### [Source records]
++++++++
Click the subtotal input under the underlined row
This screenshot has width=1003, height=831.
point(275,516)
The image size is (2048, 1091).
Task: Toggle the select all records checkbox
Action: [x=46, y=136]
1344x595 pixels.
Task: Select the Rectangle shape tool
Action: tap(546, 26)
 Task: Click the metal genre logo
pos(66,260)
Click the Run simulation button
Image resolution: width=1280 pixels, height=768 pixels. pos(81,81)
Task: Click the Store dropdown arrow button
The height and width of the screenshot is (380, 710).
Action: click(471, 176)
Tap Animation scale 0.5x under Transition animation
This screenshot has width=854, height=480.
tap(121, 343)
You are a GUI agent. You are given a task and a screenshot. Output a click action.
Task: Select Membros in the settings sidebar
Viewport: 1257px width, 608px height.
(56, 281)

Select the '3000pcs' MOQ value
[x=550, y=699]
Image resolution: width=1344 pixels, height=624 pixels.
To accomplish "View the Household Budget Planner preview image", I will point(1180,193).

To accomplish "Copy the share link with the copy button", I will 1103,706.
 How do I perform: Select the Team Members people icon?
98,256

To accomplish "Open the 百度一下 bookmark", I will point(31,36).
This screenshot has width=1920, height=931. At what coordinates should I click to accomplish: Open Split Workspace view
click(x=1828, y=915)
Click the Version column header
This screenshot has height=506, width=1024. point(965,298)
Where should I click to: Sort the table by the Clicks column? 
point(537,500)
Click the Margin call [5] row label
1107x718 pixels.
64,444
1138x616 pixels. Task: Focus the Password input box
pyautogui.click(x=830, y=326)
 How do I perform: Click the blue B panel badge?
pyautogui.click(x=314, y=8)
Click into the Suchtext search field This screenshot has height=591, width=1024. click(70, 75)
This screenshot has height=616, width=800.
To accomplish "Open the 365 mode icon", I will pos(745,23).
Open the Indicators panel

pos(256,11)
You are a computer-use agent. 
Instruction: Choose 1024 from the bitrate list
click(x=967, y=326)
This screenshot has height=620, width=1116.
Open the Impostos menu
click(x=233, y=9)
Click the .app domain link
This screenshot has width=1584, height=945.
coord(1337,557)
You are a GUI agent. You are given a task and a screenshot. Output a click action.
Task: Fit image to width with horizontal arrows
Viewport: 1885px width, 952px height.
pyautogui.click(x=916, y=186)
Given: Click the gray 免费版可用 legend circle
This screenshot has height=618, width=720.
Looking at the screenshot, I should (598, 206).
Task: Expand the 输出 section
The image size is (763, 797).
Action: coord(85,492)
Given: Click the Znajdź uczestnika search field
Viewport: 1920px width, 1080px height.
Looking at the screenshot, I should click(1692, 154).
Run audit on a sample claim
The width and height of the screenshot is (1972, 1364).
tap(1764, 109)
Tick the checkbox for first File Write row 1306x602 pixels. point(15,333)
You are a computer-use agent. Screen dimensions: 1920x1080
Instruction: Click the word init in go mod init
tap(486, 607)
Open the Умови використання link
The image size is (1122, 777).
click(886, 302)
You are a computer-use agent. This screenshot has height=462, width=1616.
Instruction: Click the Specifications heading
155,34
++++++++
### [Given exercise]
Render every line of the items above as a Markdown table with two columns, Row and Item line. Number the rows in order and leave out blank lines.

### [Reply to the exercise]
| Row | Item line |
|---|---|
| 1 | Click the subtotal input under the underlined row |
| 2 | This screenshot has width=1003, height=831. |
| 3 | point(275,516) |
| 4 | The image size is (2048, 1091). |
| 5 | Task: Toggle the select all records checkbox |
| 6 | Action: [x=46, y=136] |
| 7 | 1344x595 pixels. |
| 8 | Task: Select the Rectangle shape tool |
| 9 | Action: tap(546, 26) |
| 10 |  Task: Click the metal genre logo |
| 11 | pos(66,260) |
| 12 | Click the Run simulation button |
| 13 | Image resolution: width=1280 pixels, height=768 pixels. pos(81,81) |
| 14 | Task: Click the Store dropdown arrow button |
| 15 | The height and width of the screenshot is (380, 710). |
| 16 | Action: click(471, 176) |
| 17 | Tap Animation scale 0.5x under Transition animation |
| 18 | This screenshot has width=854, height=480. |
| 19 | tap(121, 343) |
| 20 | You are a GUI agent. You are given a task and a screenshot. Output a click action. |
| 21 | Task: Select Membros in the settings sidebar |
| 22 | Viewport: 1257px width, 608px height. |
| 23 | (56, 281) |
| 24 | Select the '3000pcs' MOQ value |
| 25 | [x=550, y=699] |
| 26 | Image resolution: width=1344 pixels, height=624 pixels. |
| 27 | To accomplish "View the Household Budget Planner preview image", I will point(1180,193). |
| 28 | To accomplish "Copy the share link with the copy button", I will 1103,706. |
| 29 |  How do I perform: Select the Team Members people icon? |
| 30 | 98,256 |
| 31 | To accomplish "Open the 百度一下 bookmark", I will point(31,36). |
| 32 | This screenshot has width=1920, height=931. At what coordinates should I click to accomplish: Open Split Workspace view |
| 33 | click(x=1828, y=915) |
| 34 | Click the Version column header |
| 35 | This screenshot has height=506, width=1024. point(965,298) |
| 36 | Where should I click to: Sort the table by the Clicks column?  |
| 37 | point(537,500) |
| 38 | Click the Margin call [5] row label |
| 39 | 1107x718 pixels. |
| 40 | 64,444 |
| 41 | 1138x616 pixels. Task: Focus the Password input box |
| 42 | pyautogui.click(x=830, y=326) |
| 43 |  How do I perform: Click the blue B panel badge? |
| 44 | pyautogui.click(x=314, y=8) |
| 45 | Click into the Suchtext search field This screenshot has height=591, width=1024. click(70, 75) |
| 46 | This screenshot has height=616, width=800. |
| 47 | To accomplish "Open the 365 mode icon", I will pos(745,23). |
| 48 | Open the Indicators panel |
| 49 | pos(256,11) |
| 50 | You are a computer-use agent.  |
| 51 | Instruction: Choose 1024 from the bitrate list |
| 52 | click(x=967, y=326) |
| 53 | This screenshot has height=620, width=1116. |
| 54 | Open the Impostos menu |
| 55 | click(x=233, y=9) |
| 56 | Click the .app domain link |
| 57 | This screenshot has width=1584, height=945. |
| 58 | coord(1337,557) |
| 59 | You are a GUI agent. You are given a task and a screenshot. Output a click action. |
| 60 | Task: Fit image to width with horizontal arrows |
| 61 | Viewport: 1885px width, 952px height. |
| 62 | pyautogui.click(x=916, y=186) |
| 63 | Given: Click the gray 免费版可用 legend circle |
| 64 | This screenshot has height=618, width=720. |
| 65 | Looking at the screenshot, I should (598, 206). |
| 66 | Task: Expand the 输出 section |
| 67 | The image size is (763, 797). |
| 68 | Action: coord(85,492) |
| 69 | Given: Click the Znajdź uczestnika search field |
| 70 | Viewport: 1920px width, 1080px height. |
| 71 | Looking at the screenshot, I should click(1692, 154). |
| 72 | Run audit on a sample claim |
| 73 | The width and height of the screenshot is (1972, 1364). |
| 74 | tap(1764, 109) |
| 75 | Tick the checkbox for first File Write row 1306x602 pixels. point(15,333) |
| 76 | You are a computer-use agent. Screen dimensions: 1920x1080 |
| 77 | Instruction: Click the word init in go mod init |
| 78 | tap(486, 607) |
| 79 | Open the Умови використання link |
| 80 | The image size is (1122, 777). |
| 81 | click(886, 302) |
| 82 | You are a computer-use agent. This screenshot has height=462, width=1616. |
| 83 | Instruction: Click the Specifications heading |
| 84 | 155,34 |